Or, c'est à leur sujet que monte précisément un troisième thème porteur : celui de la responsabilité sociale des entreprises. Toutefois, lui aussi se présente pour le moment de façon largement trompeuse, en définitive. Non seulement sa portée pratique reste extrêmement limitée du point de vue de la question décisive de la prévention des licenciements ou des bons reclassements pour tous. Mais il tend à accompagner en fait, par des mesures très insuffisantes, les effets dommageables grandissants de l'irresponsabilité sociale des entreprises face au chômage. Ou encore, ce thème de la responsabilité peut dévier vers la rédaction de « codes d’éthique sociale » des entreprises, tout particulièrement à propos des conditions de travail et d’environnement des productions des entreprises multinationales dans les pays émergents, en dérivant vers des opérations de marketing. Les pouvoirs de gestion accaparés par les entrepreneurs capitalistes et la recherche de la rentabilité financière maximum, dans les conditions de la mise en concurrence exaspérée et des nouvelles technologies utilisées sous la domination des marchés financiers mondialisés, l'emportent sur toutes les déclarations et mesures nouvelles. Ces dernières restent largement velléitaires face aux licenciements en rafales et à l'insécurité proliférante de l'emploi.
Et pourtant, le quatrième thème d'idées montantes renvoie à la revendication de démocratie participative, qui pourrait aller jusqu'à de nouveaux pouvoirs d’intervention de tous. Mais ici aussi cela ne débouche pas encore sur des pouvoirs nouveaux effectifs, partagés jusqu'à chacun, depuis les bassins d’emploi, sur les moyens nécessaires pour la maîtrise de son sort et le dépassement de l’insécurité sociale grandissante.

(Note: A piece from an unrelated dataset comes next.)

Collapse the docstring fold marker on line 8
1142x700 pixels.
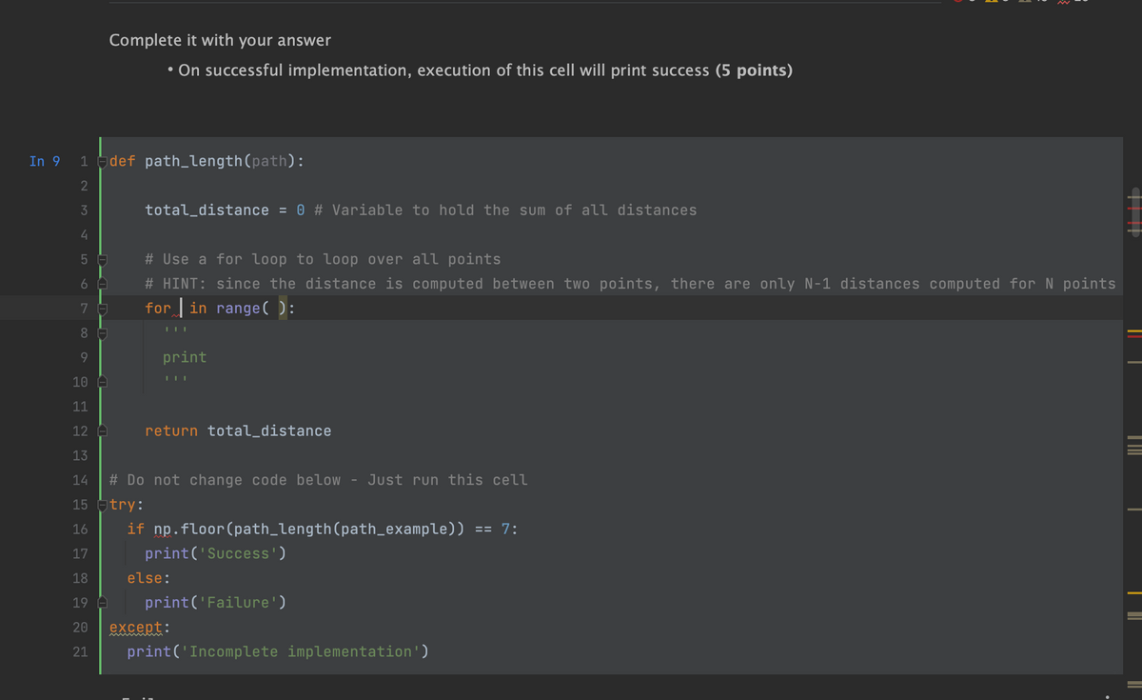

Cependant, l'appui sur ces idées nouvelles peut favoriser les rassemblements dans l'action sur des propositions concrètes de sécurisation effective de l'emploi et de la formation. De même, ces actions peuvent contribuer à dépasser les ambivalences et les limites actuelles de ces idées à partir des exigences de transformation des pratiques et des institutions existantes.
Le gouvernement de droite se livre à un mélange de démagogie sur la valeur travail et le retour à l’emploi en acceptant des bas salaires, de mini mesures prétendues novatrices, et surtout d'agression contre les droits et les soutiens sociaux pour leur diminution, ainsi que de dispositions hyper libérales d'incitations aux emplois pauvres du « workfare » à la française. La riposte ne peut se contenter de dénonciations et de protestations. Elle doit pouvoir pousser les idée montantes, dans l’action, jusqu’à la réclamation de nouveaux objectifs sociaux, de sécurisation et de promotion des emplois et des formations, de nouveaux pouvoirs, des syndicats, des élus, des associations, des intéressés eux-mêmes et de leur organisation, de nouvelles utilisations des fonds publics et du crédit bancaire, avec leur contrôle social du point de vue de l’emploi. Il est possible de s'appuyer sur les idées nouvelles, toutes récupérées qu’elles soient encore par la démagogie du gouvernement UMP, pour les développer autrement et rassembler sur des exigences concrètes d'avancées favorables à tous ceux qui souffrent de l’insécurité sociale dans la diversité de leur situation. Cela renvoie aux différents chantiers concrets d'actions de la campagne nationale pour sécuriser l'emploi et pour avancer, par leurs convergences, vers la construction d'un système de sécurité d'emploi ou de formation. ■
UN DOCUMENT DE LA DARES
Souplesse et sécurité de l'emploi : Orientations d’études et recherches à moyen terme
Le document d’études de la DARES ( « Direction de l'animation de la recherche, des études et des statistiques » du Ministère des affaires sociales, du travail et de la solidarité) coordonné par Carole Yeroschewski, de juin 2003, est très intéressant.
Après un état des lieux sur la mobilité et la précarité en France et en Europe, il comprend surtout plusieurs analyses sur les pratiques dites de « flexsécurité » dans différents pays européens. Il se distribue en « pratiques nationales », « pratiques d'entreprise », « pratiques et agencements locaux ».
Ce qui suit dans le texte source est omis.